Individual costs for the final projects include $48,195 to reseed the south lawn, $394,054 for main lobby upgrades, $55,296 for solid surface window sills in the campus bridges, $121,392 for finishes at building exit stairs, and $110,232 for acoustical wall panels in music wing instructional spaces. A further $18,274 is earmarked to paint ceramic tile wainscoting in the music wing, $5,034 to reverse the direction the doors open in the principal’s suite, and $38,448 to create the Whiston Tobin Memorial Garden. $50,000 will also be set aside as a scope-of-work allowance in case of overages.
These projects, “would really improve the overall look and feel at KHS,” said Armand Quadrini, managing principal of KSQ Design, during a virtual meeting of the board of education held on Wednesday, April 7.
“I think it’s also important to point out to the board members that the cost of this is all within our original vote and the approval of our voters,” said Superintendent Paul Padalino.
The Second Century referendum passed in December 2013 by a narrow margin of 2,265-2,082. Work performed during the project included the razing of the Myron J. Michael and Tobin-Whiston buildings, the addition of two new wings, extensive renovations of the original high school building, and upgrades to Kate Walton Field House.
The work just approved for the music wing is necessary partly because tiles originally installed over four decades ago are no longer in use and cannot be replaced. Quadrini said painting filler for damaged and missing tiles will be a much more cost-effective way of creating consistency when the alternative would be to rip out the remaining tiles and replace everything entirely.

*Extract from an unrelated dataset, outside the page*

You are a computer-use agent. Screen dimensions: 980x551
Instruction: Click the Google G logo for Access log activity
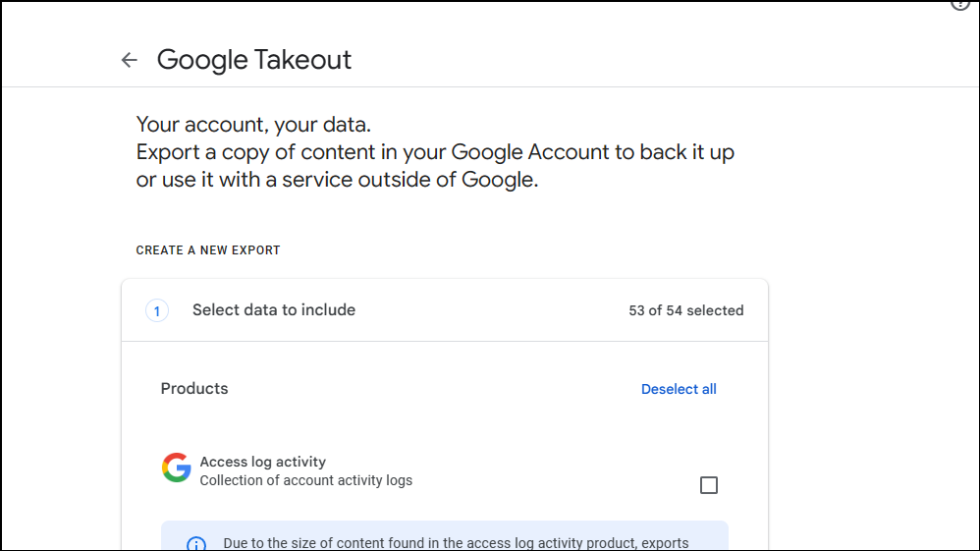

“When it’s all painted it will look like one composition,” Quadrini said. “The alternative is to tear all this out. And we think it’s not worth the investment to put some kind of ceramic tile back.”
The addition of acoustical wall panels in music rooms was deemed necessary when what was already there was compared to other panels put in different rooms during an earlier stage of the project.
“In the two rooms downstairs where we installed them, they’re wonderful,” Quadrini said, adding that the new panels will replace ceiling tiles that were installed years ago as an inexpensive solution. Quadrini said that not seeking to replace the mock acoustical tiles was a mistake. “We were quite frankly trying to value engineer and we thought we could sort of live with the wall panels that are already in the rest of the music rooms. We were going to paint them.”
The main lobby renovations include additional tile work, which may either feature “KHS” or a tiger — the school’s mascot — on the floor, which saw its terrazzo tiling restored during an earlier renovation phase.
Board President James Shaughnessy said the final work approved by trustees will help pull the entire project together.
“It would really be noticeable,” he said. “It would really stick out like a sore thumb if these things weren’t done.”
Quadrini said he expected the additional work to be completed by the start of the 2021-22 school year.
Trustees expressed full support for the additional work.
“We’re still below what we bonded for and it just enhances the whole project,” said Nora Scherer. “I think it’s a no-brainer: We have the crews on-site and I can’t wait to see it all finished.”
Robin Jacobowitz said the work that’s already been completed is a welcome sight from Broadway.
“It’s very exciting to see this,” she said. “It’s just really exciting to see the whole project when I drive by it, it just makes my heart sing.”
The next virtual meeting of the school board is scheduled for Wednesday, April 21.